Un hommage canadien, un silence algérien

La cérémonie du 29 septembre au Centre François-Perreault a réuni une foule émue, avec des témoignages en présentiel et à distance de ceux qui l'ont côtoyé. Des amis, des collaborateurs et des membres de la communauté algérienne de Montréal ont partagé des souvenirs de sa générosité, de son humour et de sa passion inébranlable pour l'Algérie. "Réda était un pionnier, un passeur de mémoire qui nous rappelait que notre histoire n'est pas figée dans les musées, mais vivante dans nos cœurs", a déclaré un proche lors de l'événement. Cet hommage, initié par l’Écomusée qu'il a fondé, souligne l'empreinte profonde qu'il a laissée dans la diaspora, où il incarnait l'amour de la patrie loin des frontières.

À l'inverse, du côté de Tlemcen et de l'Algérie, le silence est assourdissant. Malgré sa longue carrière au service des musées tlemceniens et ses contributions à la sauvegarde du patrimoine local – des expositions sur le Mouloud aux hommages aux maîtres de la musique andalouse comme Cheïkh Larbi Bensari ou Mustapha Brixi , rien n'indique une reconnaissance officielle ou publique à sa mort.

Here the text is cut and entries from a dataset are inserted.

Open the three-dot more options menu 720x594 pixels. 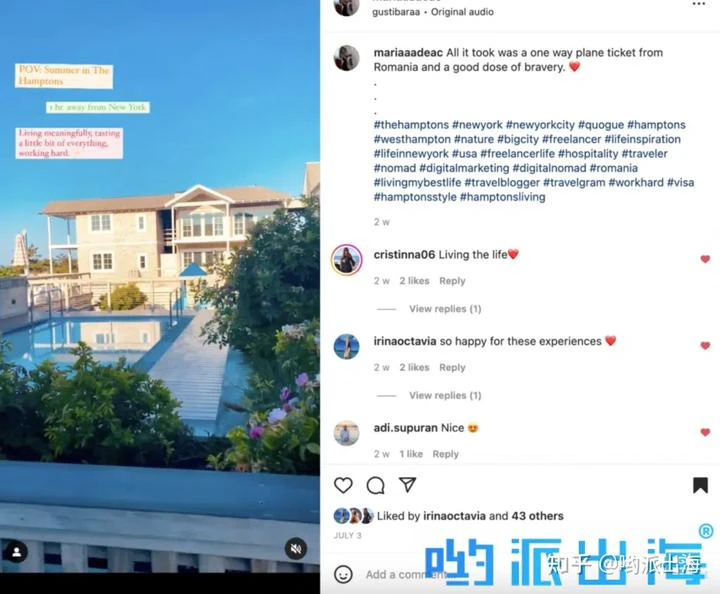698,4
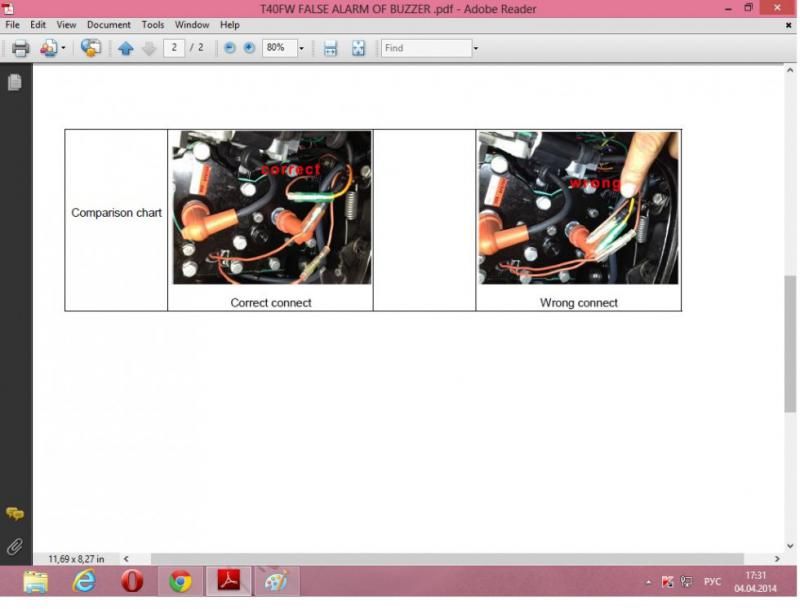Click the Find search field
The width and height of the screenshot is (800, 609).
[426, 48]

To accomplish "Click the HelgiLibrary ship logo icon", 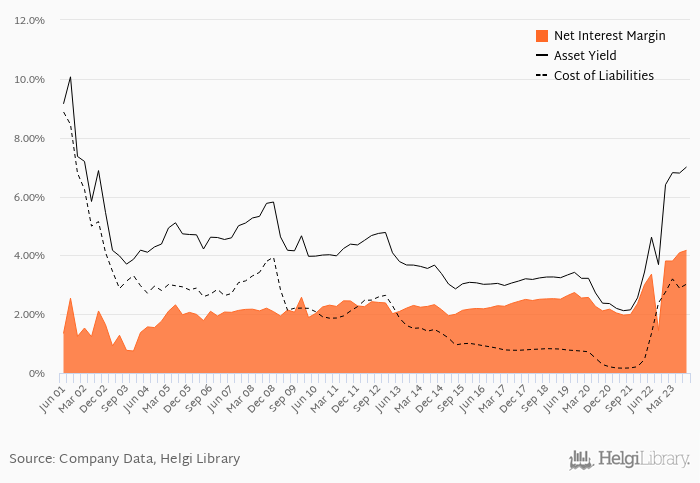I will 581,460.
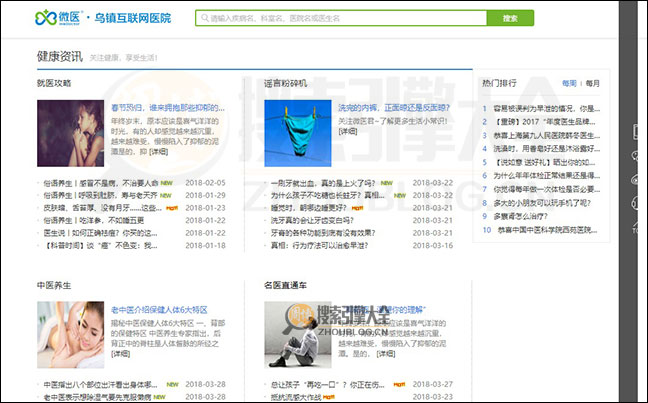Click the search magnifier icon in search box
This screenshot has height=403, width=648.
point(204,18)
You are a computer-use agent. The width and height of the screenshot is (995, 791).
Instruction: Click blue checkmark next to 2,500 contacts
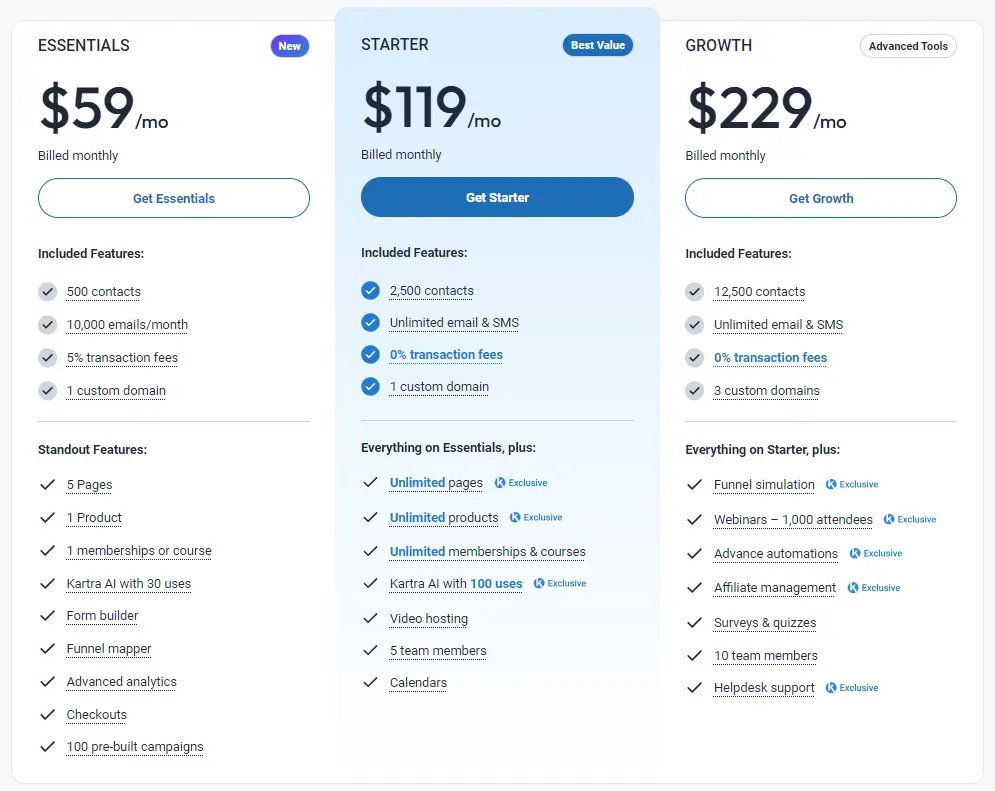pyautogui.click(x=371, y=291)
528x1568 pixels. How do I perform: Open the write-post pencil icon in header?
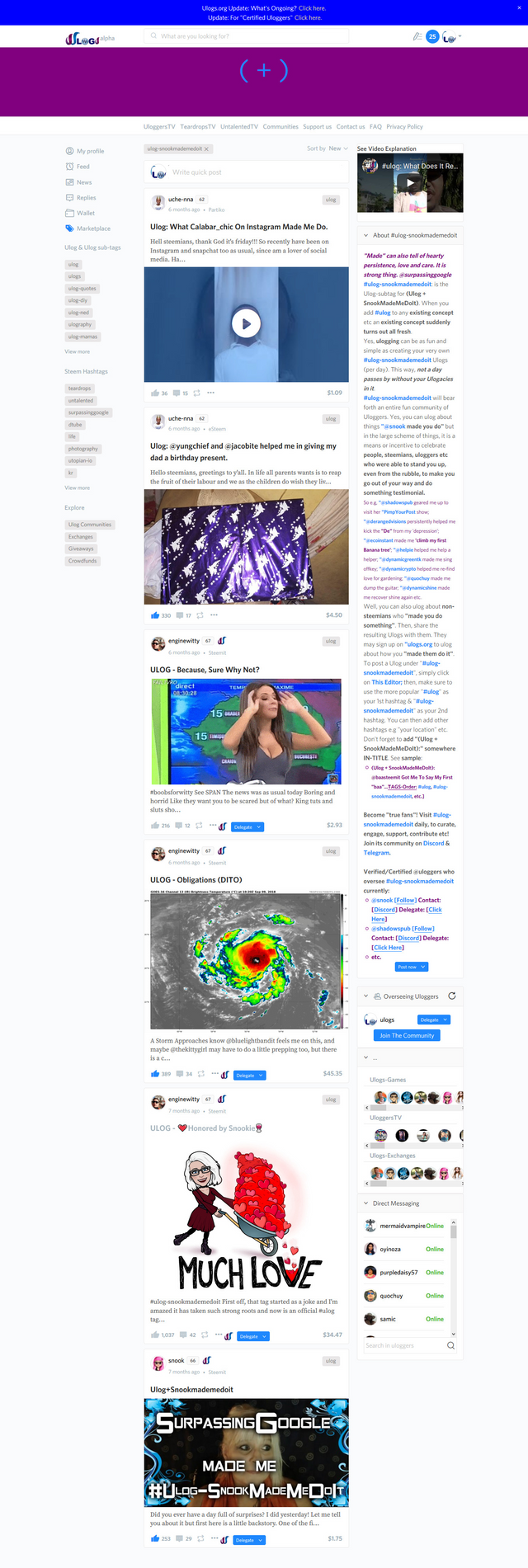pos(417,37)
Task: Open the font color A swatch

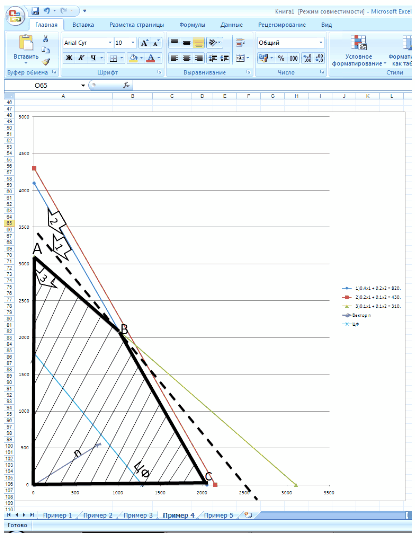Action: (151, 58)
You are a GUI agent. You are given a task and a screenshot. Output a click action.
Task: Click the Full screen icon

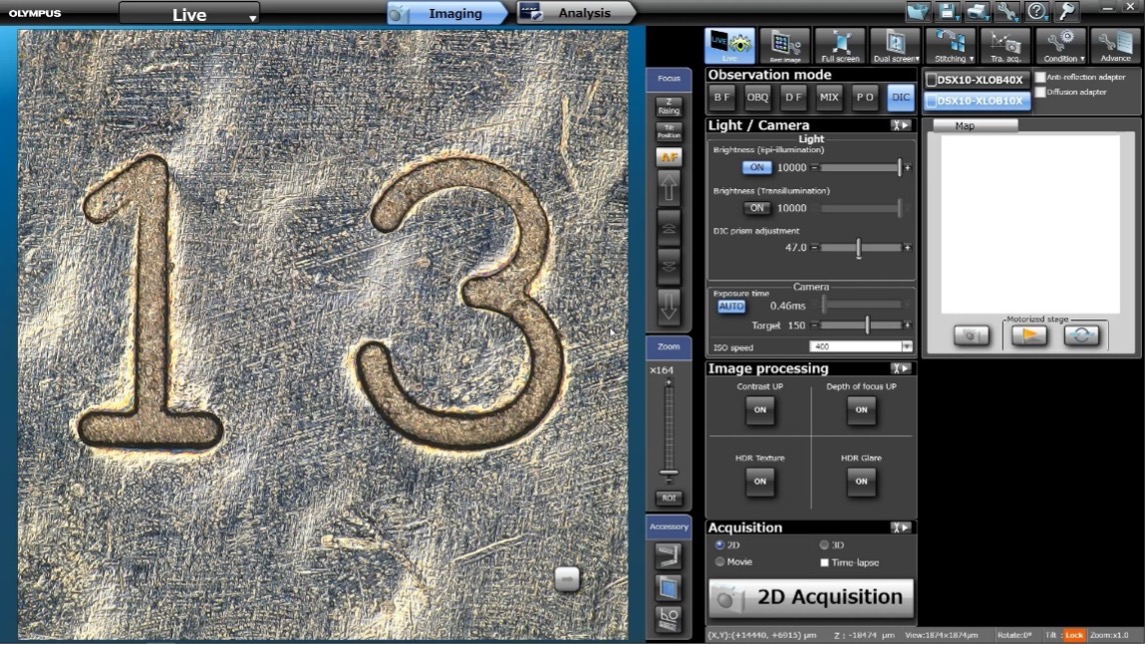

Un legs immortel pour l'Algérie de demain

Réda Brixi nous quitte, mais son œuvre perdure. À travers l’Écomusée de Montréal, ses livres et ses voyages, il a semé les graines d'une Algérie fière, ouverte sur le monde. Son pèlerinage en scooter n'était pas qu'une aventure personnelle ; c'était un symbole de persévérance, un appel à ne pas laisser s'effacer les routes de sel, les bastions de la lutte et les médersas zianides. Qu'Allah lui accorde Sa miséricorde et l'accueille dans Son vaste paradis, comme l'exprimait l’Écomusée dans son message de deuil.

En cet hommage, rappelons-nous : la mémoire d'un peuple se nourrit de ceux qui, comme Brixi, ont osé la porter sur leurs épaules, même au loin. Tlemcen, il est temps de raviver la flamme.